Thank you for your custom;
If you have further questions please feel free to email us.
Sincerely
Customer service team
How would we achieve this - simple regex, more complex iteration or are there already libraries that can do this?
Also are there ways we could make the test case more complex and thus giving a more robust overall algorithm?

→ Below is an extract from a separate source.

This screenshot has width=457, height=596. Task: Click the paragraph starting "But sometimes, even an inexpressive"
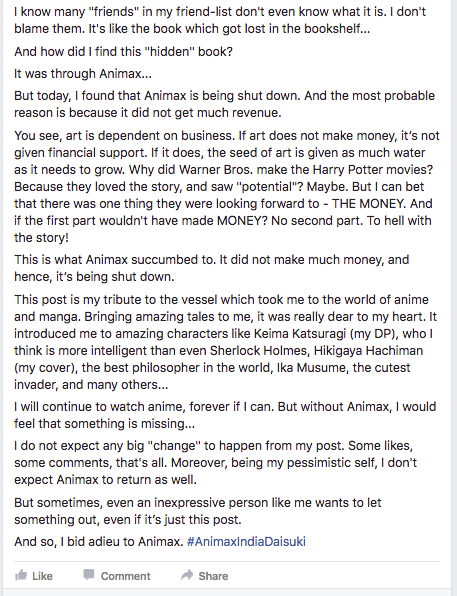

For my own part I chose to attempt an iterative algorithm based on the idea that if we know the current context (are we in a paragraph, or in a series of line breaks/spaces?) we can make better decisions.
I chose to ignore the problem of tabs in this case and would be interested to see how they'd fit into the assumptions - in this case I simply stripped them out.
function strip_whitespace($string){
$string = trim($string);
$string = str_replace(["\r\n", "\n\r"], "\n", $string);
// These three could be done as one, but splitting out
// is easier to read and modify/play with
$string = str_replace("\r", "\n", $string);
$string = str_replace(" \n", "\n", $string);
$string = str_replace("\t", '', $string);
$string_arr = str_split($string);
$new_chars = [];
$prev_char_return = 0;
$prev_char_space = $had_space_recently = false;
foreach ($string_arr as $char){
switch ($char){
case ' ':
if ($prev_char_return || $prev_char_space){
continue 2;
}
$prev_char_space = true;
$prev_char_return = 0;
break;
case "\n":
case "\r":
if ($prev_char_return>1 || $had_space_recently){
continue 2;
}
if ($prev_char_space){
$had_space_recently = true;
}
$prev_char_return += 1;
$prev_char_space = false;
break;
default:
$prev_char_space = $had_space_recently = false;
$prev_char_return = 0;
}
$new_chars[] = $char;
}
$return = implode('', $new_chars);
// Shouldn't be necessary as we trimmed to start, but may as well
$return = trim($return);
return $return;
}
I'm still interested to see other ideas, and especially to any text whose obvious interpretation for a function of this type would be different to what this function produces.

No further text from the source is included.